"This is a stanza of a poem Justin wrote at the age of eleven." Conrad took up a volume published by a very exclusive house and read:
Behind the Veil, what gulfs of Time and Space?
What blinking, mowing things to blast the sight?
I shrink before a vague, colossal Face
Born in the mad immensities of Night.
"What!" I exclaimed. "Do you mean to tell me that a boy of eleven wrote those lines?"
"I most certainly do! His poetry at that age was crude and groping, but it showed even then sure promise of the mad genius that was later to blaze forth from his pen. In another family, he had certainly been encouraged and had blossomed forth as an infant prodigy. But his unspeakably prosaic family saw in his scribbling only a waste of time and an abnormality which they thought they must nip in the bud. Bah! Dam up the abhorrent black rivers that run blindly through the African jungles! But they did prevent him giving his unusual talents full swing for a space, and it was not until he was seventeen that his poems were first given to the world, by the aid of a friend who discovered him struggling and starving in Greenwich Village, whither he had fled from the stifling environments of his home.

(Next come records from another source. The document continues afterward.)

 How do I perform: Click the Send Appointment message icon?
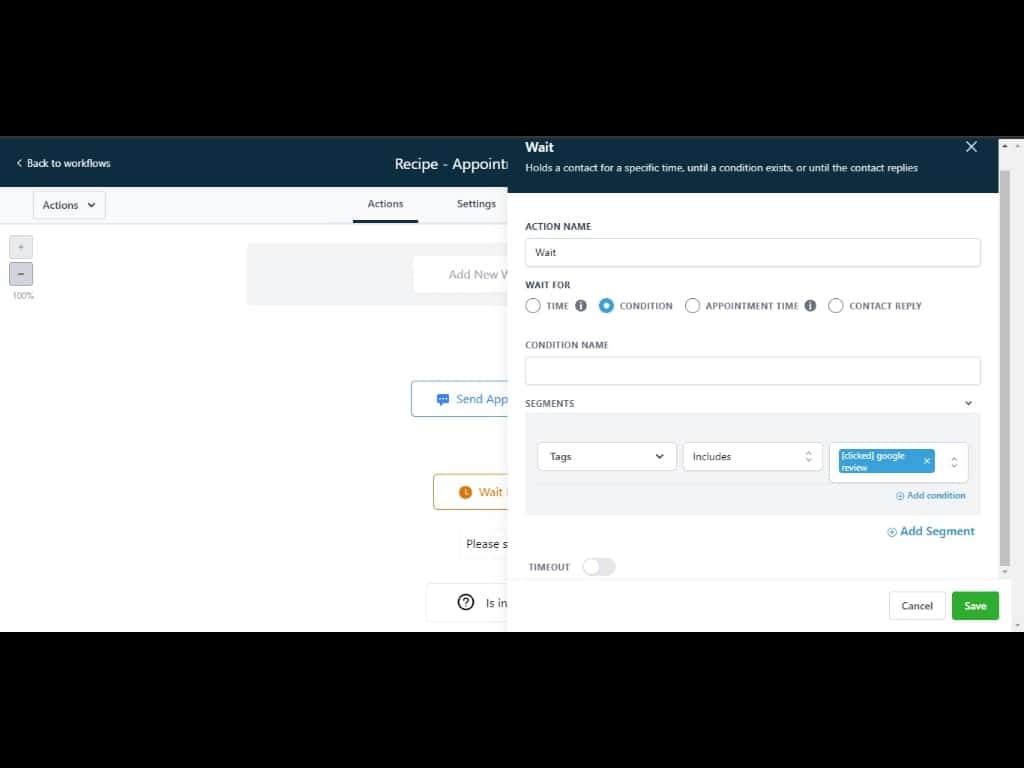(443, 399)
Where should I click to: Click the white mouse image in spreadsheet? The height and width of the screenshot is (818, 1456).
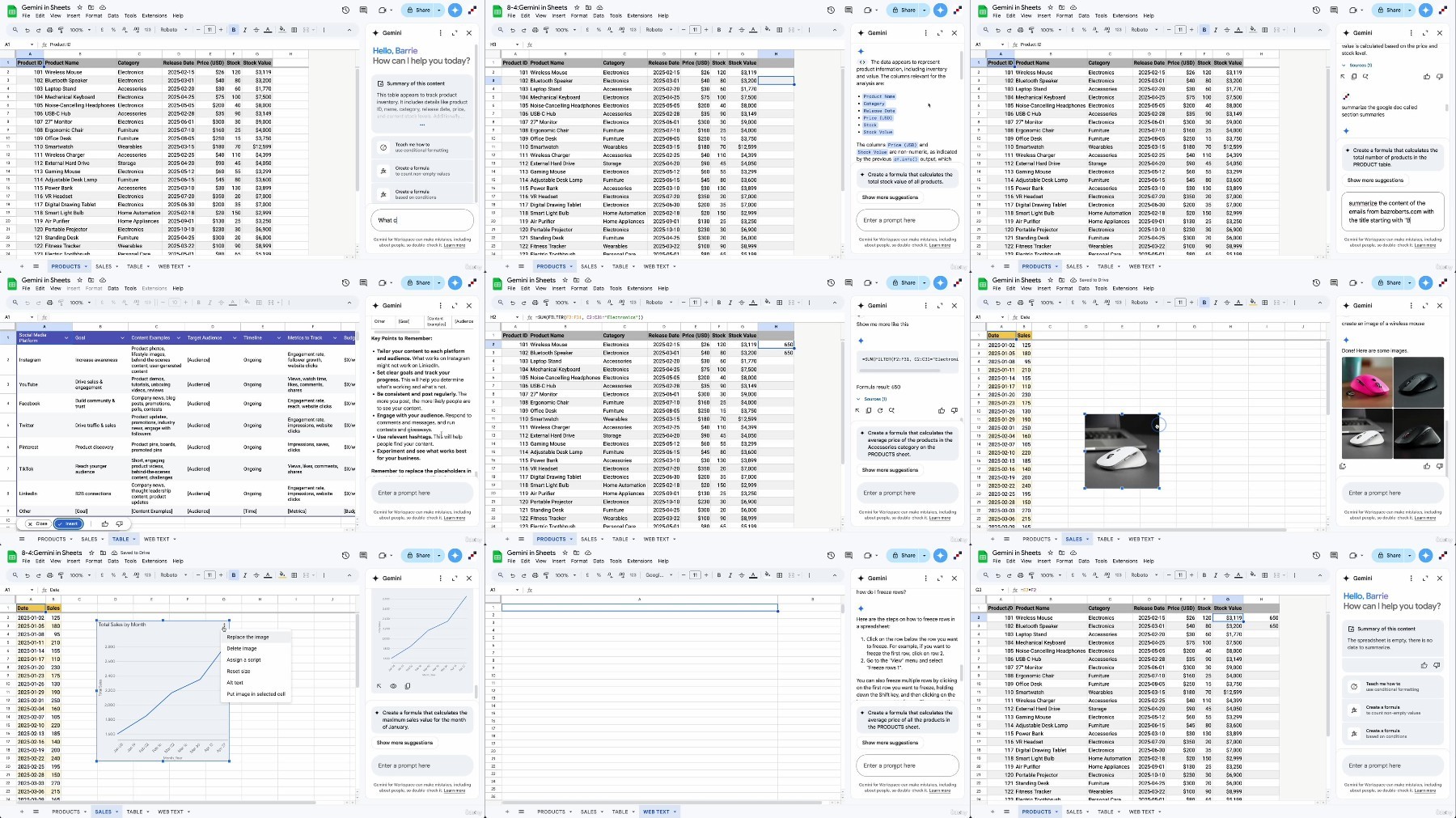coord(1122,451)
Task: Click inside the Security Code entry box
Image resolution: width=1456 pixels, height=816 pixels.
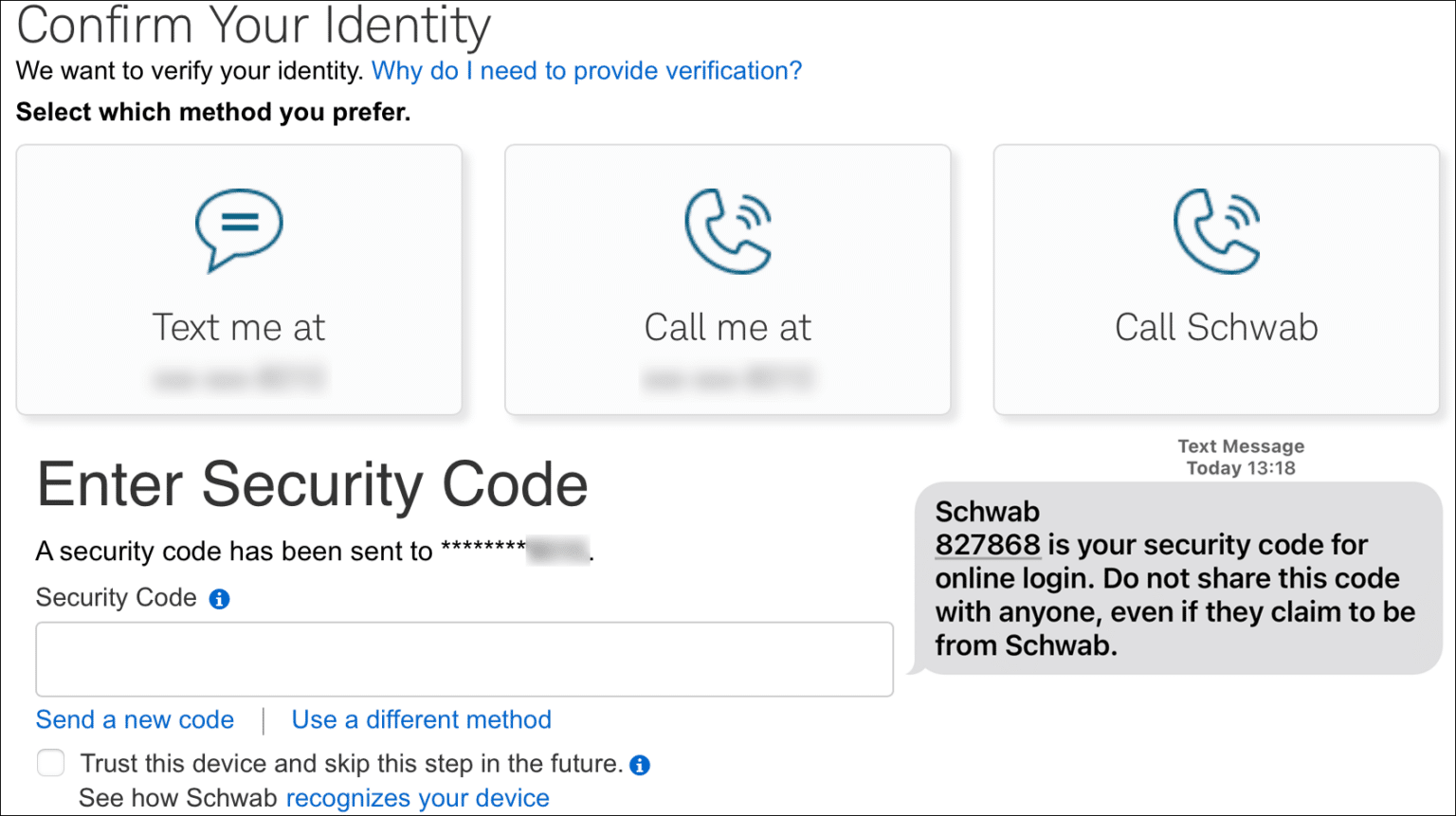Action: [464, 659]
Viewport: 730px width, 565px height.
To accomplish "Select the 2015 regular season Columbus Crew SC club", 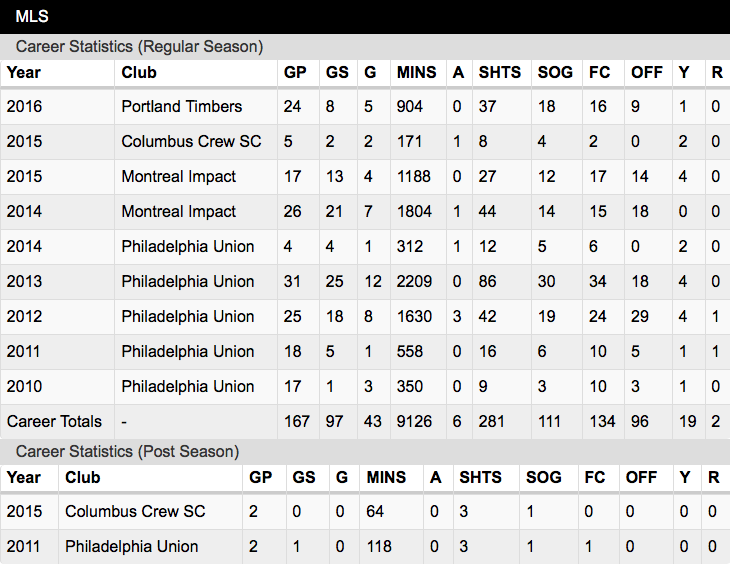I will coord(191,141).
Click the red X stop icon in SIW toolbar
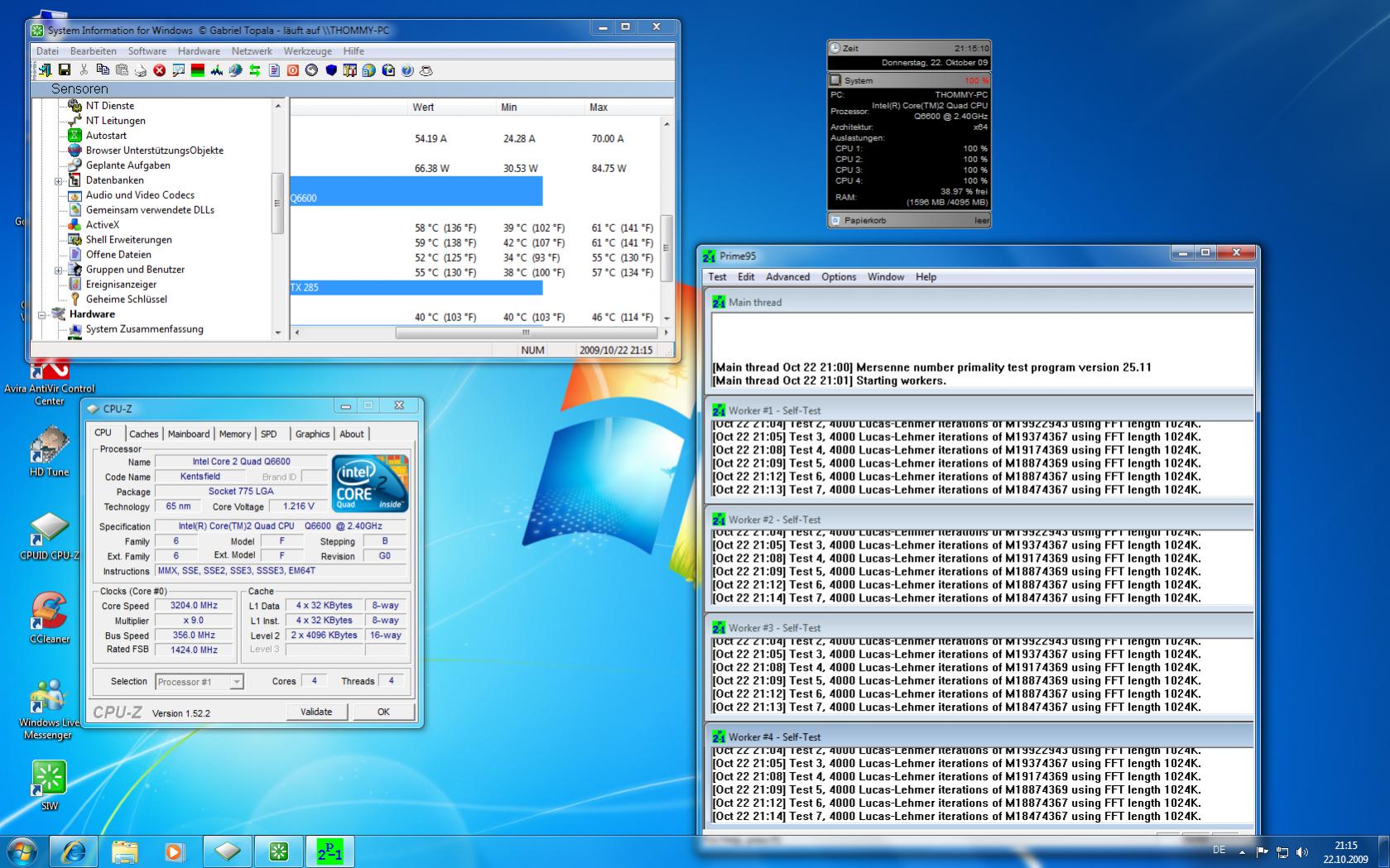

"But the abnormalities which his family thought they saw in his poetry were not those which I see. To them, anyone who does not make his living by selling potatoes is abnormal. They sought to discipline his poetic leanings out of him, and his brother John bears a scar to this day, a memento of the day he sought in a big-brotherly way to chastise his younger brother for neglecting some work for his scribbling. Justin's temper was sudden and terrible; his whole disposition was as different from his stolid, good-natured people as a tiger differs from oxen. Nor does he favor them, save in a vague way about the features.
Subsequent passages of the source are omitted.